Do we need to support interleaving transactions in xlog? I'm not sure.
May be, for sync replication we do.

Anyway, we could add BEGIN/COMMIT *in addition* to TXN_ID stored in each
row. They would serve as a header and footer. This would give us a place
holder to store transaction-wide information if we ever need it.
Besides, it would make the stream more robust: if we loose BEGIN, we
will detect it while if we loose the first transaction row in your case
we won't. Yeah, explicit BEGIN/COMMIT will add a few bytes to each
transaction, but IMO it's not critical.

Let's discuss it f2f when we can, because we seem to repeat ourselves
without moving forward.

> 2. Applier would not able to check transaction boundaries.
> 3. There is no difference between an autocommit transaction and a single-row 
> transaction.
> 4. Autocommit is about interface behavior but not about log format.
> 
> Also let me explain xrow encoding rules:
> If we have only one row in transaction, then we do not encode txn_id and 
> txn_last. So single-row transaction (or autocommit if you wish) does not 
> change its' representation. And then while decoding we set txn_id = lsn and 
> txn_last if txn_id was not set.

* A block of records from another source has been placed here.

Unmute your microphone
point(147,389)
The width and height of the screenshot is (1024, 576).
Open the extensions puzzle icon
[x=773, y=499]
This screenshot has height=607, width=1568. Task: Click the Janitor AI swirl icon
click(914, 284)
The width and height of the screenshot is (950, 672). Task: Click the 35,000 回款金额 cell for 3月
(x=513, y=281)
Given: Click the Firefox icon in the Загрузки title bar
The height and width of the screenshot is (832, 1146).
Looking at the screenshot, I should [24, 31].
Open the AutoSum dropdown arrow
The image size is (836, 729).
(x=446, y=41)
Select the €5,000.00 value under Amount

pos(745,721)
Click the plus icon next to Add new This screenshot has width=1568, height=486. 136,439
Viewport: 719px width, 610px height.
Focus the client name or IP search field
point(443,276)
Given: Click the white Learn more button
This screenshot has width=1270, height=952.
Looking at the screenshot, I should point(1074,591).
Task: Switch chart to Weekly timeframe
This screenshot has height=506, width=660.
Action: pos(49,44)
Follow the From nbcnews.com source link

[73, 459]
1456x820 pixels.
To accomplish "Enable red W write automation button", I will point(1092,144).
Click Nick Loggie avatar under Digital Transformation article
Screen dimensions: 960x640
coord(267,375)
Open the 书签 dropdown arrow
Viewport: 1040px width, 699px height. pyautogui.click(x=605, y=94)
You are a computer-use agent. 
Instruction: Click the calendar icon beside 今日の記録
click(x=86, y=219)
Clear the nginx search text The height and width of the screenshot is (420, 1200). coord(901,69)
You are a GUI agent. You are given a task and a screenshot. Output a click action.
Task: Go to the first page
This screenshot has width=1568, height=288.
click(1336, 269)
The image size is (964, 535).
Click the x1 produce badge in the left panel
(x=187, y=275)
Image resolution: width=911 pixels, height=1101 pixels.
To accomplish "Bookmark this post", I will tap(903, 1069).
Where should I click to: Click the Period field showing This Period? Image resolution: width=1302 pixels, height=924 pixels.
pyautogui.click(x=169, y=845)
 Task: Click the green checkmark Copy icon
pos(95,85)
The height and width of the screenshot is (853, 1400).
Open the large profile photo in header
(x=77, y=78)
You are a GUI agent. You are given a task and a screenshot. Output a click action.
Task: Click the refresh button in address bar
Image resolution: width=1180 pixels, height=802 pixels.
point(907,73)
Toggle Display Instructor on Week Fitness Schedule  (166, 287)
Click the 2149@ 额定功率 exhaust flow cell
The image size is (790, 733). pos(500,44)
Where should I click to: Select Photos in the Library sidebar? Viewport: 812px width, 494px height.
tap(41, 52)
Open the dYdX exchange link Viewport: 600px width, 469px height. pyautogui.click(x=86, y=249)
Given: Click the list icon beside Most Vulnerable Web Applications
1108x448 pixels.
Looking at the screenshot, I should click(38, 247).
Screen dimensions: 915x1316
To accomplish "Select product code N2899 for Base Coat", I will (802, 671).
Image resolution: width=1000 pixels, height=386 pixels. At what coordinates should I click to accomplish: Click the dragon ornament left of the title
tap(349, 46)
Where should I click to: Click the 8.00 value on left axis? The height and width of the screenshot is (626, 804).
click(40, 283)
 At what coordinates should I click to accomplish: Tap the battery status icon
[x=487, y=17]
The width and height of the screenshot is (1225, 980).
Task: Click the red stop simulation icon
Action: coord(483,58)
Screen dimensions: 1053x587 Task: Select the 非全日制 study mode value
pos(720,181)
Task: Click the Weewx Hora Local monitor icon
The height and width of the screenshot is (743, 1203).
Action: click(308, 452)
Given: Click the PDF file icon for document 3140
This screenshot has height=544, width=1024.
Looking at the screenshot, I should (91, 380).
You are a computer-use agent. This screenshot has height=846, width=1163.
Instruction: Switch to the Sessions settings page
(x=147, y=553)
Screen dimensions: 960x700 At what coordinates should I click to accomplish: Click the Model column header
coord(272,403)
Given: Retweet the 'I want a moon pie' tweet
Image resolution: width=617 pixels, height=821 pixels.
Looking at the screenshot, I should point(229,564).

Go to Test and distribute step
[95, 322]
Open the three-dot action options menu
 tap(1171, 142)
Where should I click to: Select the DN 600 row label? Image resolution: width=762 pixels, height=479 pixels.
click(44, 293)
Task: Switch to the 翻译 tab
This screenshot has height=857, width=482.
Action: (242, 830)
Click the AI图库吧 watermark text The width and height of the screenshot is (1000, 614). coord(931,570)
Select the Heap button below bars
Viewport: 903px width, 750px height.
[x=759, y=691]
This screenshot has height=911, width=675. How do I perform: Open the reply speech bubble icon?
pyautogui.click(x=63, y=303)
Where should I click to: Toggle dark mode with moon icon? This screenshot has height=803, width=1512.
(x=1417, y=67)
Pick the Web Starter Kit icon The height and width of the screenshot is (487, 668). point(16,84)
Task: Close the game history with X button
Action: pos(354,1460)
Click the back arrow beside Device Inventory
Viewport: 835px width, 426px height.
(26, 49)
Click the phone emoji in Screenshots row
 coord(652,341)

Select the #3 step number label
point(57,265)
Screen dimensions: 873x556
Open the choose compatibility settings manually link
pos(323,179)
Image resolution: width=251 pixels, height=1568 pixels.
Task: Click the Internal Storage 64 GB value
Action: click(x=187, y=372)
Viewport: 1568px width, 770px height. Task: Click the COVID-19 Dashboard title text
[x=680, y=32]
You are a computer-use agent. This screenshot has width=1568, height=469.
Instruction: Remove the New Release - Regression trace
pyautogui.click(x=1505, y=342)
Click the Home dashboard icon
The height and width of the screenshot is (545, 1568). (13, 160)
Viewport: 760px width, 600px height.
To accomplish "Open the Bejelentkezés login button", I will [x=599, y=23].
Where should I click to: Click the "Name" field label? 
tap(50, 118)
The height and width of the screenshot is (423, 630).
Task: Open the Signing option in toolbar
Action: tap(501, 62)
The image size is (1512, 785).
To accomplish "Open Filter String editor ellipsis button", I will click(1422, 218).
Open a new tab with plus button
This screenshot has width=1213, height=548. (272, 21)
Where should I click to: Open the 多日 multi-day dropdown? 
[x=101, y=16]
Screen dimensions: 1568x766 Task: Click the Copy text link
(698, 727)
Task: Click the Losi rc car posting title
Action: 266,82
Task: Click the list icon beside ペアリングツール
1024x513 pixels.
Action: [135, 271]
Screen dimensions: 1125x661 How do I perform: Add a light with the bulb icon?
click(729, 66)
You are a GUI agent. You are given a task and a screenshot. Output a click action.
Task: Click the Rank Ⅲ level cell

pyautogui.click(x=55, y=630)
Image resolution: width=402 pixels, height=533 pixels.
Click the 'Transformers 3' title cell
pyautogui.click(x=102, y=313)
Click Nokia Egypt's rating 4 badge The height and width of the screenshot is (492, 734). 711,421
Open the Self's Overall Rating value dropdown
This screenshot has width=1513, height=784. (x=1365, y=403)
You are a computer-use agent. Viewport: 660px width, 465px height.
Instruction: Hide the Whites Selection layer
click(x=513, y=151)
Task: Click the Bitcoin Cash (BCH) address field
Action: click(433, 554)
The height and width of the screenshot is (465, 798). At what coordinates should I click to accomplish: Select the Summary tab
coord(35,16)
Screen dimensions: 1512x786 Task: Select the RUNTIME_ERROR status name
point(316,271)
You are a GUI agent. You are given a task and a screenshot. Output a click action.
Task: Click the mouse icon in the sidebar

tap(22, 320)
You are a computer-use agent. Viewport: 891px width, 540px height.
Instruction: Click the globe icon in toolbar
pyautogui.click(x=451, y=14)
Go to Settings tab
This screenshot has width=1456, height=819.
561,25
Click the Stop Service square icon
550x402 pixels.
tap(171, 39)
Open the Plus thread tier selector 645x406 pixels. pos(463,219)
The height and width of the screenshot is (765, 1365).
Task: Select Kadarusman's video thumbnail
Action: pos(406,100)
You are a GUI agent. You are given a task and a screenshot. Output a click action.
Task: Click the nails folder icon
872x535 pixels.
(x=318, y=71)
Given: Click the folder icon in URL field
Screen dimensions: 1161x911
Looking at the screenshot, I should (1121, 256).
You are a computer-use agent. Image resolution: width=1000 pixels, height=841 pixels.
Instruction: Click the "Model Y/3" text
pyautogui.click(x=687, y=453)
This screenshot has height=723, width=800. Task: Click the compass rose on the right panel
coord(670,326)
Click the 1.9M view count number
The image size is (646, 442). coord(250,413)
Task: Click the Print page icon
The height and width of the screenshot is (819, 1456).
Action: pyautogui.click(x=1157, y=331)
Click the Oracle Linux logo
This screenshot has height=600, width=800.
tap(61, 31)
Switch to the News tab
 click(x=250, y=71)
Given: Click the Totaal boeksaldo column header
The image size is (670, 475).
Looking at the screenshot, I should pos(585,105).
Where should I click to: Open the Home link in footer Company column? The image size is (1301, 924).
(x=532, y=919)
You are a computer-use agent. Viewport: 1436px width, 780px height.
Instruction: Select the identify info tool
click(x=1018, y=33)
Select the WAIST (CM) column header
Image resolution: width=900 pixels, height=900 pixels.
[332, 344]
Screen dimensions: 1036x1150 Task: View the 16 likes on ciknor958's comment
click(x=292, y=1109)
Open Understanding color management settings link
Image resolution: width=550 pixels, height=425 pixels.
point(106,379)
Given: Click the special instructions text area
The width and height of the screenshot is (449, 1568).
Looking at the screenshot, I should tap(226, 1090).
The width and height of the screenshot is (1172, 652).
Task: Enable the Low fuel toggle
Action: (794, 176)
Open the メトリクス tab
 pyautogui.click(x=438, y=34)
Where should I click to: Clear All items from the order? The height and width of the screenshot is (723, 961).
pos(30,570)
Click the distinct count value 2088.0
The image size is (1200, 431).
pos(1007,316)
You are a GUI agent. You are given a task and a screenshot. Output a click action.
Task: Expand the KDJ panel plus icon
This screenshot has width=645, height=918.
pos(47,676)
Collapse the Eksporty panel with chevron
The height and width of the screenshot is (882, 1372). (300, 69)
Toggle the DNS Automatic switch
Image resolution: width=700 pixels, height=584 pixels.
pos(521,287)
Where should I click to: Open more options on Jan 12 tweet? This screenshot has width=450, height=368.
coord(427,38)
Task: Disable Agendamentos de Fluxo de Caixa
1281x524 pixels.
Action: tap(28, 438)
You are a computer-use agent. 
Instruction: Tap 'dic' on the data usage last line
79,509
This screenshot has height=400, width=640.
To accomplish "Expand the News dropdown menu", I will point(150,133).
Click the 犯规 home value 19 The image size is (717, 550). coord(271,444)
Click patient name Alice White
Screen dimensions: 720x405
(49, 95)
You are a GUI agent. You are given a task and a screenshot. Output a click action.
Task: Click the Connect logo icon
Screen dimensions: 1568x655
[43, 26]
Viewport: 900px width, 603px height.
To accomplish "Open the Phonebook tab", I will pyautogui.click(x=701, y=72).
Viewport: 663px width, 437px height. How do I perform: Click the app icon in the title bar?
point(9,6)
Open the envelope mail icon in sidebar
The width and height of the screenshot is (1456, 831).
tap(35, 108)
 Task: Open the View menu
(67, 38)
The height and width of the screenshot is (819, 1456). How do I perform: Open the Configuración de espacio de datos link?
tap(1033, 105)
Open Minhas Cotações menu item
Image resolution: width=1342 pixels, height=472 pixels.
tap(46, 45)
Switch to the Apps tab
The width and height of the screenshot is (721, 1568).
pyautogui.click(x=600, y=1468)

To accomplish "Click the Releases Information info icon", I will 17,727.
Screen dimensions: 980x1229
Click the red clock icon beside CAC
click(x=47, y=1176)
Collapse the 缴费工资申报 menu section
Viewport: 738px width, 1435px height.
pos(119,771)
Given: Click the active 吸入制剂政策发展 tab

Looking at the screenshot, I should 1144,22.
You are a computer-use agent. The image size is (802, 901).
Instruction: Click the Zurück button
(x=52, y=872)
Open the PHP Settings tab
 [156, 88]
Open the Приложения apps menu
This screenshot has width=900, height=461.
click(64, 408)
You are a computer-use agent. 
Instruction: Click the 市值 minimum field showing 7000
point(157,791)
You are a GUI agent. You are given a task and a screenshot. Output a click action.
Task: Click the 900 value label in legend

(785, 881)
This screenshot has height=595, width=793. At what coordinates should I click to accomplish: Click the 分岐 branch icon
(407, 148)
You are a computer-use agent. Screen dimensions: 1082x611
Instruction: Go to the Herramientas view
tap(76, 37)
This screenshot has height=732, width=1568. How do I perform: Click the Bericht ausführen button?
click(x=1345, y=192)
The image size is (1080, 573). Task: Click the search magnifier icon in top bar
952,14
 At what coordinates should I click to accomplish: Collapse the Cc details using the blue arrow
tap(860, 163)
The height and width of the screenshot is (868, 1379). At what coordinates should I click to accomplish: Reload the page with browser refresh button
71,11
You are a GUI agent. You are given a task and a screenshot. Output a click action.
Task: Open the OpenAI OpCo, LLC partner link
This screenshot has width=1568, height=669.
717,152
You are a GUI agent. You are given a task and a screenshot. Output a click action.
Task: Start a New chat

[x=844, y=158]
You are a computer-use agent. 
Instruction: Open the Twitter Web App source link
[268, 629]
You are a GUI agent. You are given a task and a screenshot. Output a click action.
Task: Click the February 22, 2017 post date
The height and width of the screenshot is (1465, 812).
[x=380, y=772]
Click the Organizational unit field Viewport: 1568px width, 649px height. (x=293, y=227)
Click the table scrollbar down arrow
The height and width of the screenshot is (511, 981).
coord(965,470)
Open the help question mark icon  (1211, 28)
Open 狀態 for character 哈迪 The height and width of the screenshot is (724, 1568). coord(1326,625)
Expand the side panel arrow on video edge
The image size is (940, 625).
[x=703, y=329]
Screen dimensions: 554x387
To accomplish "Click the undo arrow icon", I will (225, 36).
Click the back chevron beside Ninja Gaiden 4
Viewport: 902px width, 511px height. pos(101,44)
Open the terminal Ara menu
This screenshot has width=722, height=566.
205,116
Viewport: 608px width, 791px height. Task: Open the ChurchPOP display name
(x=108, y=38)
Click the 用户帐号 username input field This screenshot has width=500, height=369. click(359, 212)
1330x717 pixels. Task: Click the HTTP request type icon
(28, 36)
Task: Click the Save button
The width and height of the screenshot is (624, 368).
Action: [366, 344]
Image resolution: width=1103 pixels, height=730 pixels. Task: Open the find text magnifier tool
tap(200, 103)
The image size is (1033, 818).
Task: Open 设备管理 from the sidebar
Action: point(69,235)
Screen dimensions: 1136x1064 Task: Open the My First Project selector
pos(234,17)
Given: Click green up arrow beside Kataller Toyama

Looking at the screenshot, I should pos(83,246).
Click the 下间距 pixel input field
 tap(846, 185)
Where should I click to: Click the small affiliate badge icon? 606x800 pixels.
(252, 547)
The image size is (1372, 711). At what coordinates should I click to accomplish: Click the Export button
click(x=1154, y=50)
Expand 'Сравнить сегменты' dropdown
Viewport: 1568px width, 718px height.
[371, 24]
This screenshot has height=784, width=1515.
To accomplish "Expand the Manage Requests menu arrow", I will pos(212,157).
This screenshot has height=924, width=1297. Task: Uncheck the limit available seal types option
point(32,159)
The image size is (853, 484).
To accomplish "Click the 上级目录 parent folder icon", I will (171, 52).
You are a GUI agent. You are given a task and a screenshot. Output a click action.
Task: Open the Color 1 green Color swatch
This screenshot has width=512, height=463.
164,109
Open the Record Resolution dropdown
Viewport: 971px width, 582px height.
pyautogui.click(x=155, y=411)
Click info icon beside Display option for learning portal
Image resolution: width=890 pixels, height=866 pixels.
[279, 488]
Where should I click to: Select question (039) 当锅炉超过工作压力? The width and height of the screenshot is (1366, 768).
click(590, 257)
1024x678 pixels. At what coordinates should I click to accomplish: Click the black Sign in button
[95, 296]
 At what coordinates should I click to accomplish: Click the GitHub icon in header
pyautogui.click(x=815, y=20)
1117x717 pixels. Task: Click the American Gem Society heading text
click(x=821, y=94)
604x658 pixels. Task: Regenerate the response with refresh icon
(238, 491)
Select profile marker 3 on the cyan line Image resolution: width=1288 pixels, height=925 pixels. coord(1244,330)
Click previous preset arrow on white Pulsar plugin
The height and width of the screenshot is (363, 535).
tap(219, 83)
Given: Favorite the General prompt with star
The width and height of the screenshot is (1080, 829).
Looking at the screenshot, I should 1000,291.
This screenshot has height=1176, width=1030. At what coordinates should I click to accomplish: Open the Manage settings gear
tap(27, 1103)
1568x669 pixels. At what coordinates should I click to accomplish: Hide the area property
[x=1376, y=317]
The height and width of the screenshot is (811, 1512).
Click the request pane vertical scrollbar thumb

In that case each row from previous xlog acts 
> as one single-row transaction.
> For multi-row transaction we have only penalty in transaction identifiers for 
> each row and one commit flag for the last.
> 
> > > > > > > @@ -917,6 +918,39 @@ wal_assign_lsn(struct vclock *vclock, struct
> > > > > > > xrow_header **row,>
> > > > > > > 
> > > > > > >  			vclock_follow_xrow(vclock, *row);
> > > > > > >  		
> > > > > > >  		}
> > > > > > >  	
> > > > > > >  	}
> > > > > > > 
> > > > > > > +	if ((*begin)->replica_id != instance_id) {
> > > > > > > +		/*
> > > > > > > +		 * Move all local changes to the end of rows array and
> > > > > > > +		 * a fake local transaction (like an autonomous transaction)
> > > > > > > +		 * because we could not replicate the transaction back.
> > > > > > > +		 */
> > > > > > > +		struct xrow_header **row = end - 1;
> > > > > > > +		while (row >= begin) {
> > > > > > > +			if (row[0]->replica_id != instance_id) {
> > > > > > > +				--row;
> > > > > > > +				continue;
> > > > > > > +			}
> > > > > > > +			/* Local row, move it back. */
> > > > > > > +			struct xrow_header **local_row = row;
> > > > > > > +			while (local_row < end - 1 &&
> > > > > > > +			       local_row[1]->replica_id != instance_id) {
> > > > > > > +				struct xrow_header *tmp = local_row[0];
> > > > > > > +				local_row[0] = local_row[1];
> > > > > > > +				local_row[1] = tmp;
> > > > > > 
> > > > > > There's SWAP for this.
> > > > > > 
> > > > > > > +			}
> > > > > > > +			--row;
> > > > > > > +		}
> > > > > > > +		while (begin < end && begin[0]->replica_id != instance_id)
> > > > > > > +			++begin;
> > > > > > > +	}
> > > > > > 
> > > > > > I don't understand why we need to move rows generated locally (by
> > > > > > an on_replace trigger I surmise) to the end of a transaction. We
> > > > > > have TXN_ID attached to each row so we could leave the transactions
> > > > > > interleaved, couldn't we?
> > > > > 
> > > > > You are right, but in that case applier should track a lot of
> > > > > transaction
> > > > > simultaneously. Also it complicates recovery too. I hope it will be
> > > > > fixed
> > > > > while parallel applier implementing.
> > > > 
> > > > May be, we should implement parallel applier in the scope of this issue
> > > > then? Anyway, without it, sync replication won't scale with the number
> > > > of parallel transactions.
> > > 
> > > I do not think so. Parallel applier depends on that feature, but it is
> > > completely different issue.
> > 
> > But as I said, sync replication won't scale without it.
> > 
> > > Also parallel applier is ignorant on a xlog format.
> > 
> > Depends on how you implement it. For example, MySQL marks all
> > transactions that were committed in parallel on the master so that
> > they can be committed in parallel on replicas.
> In case of vinyl it is not true.

In case of vinyl we can mark transactions that overlapped in time on the
master. In fact, that's what MySQL actually does. I guess I misleaded
you by saying "committed in parallel". I meant "executed in parallel".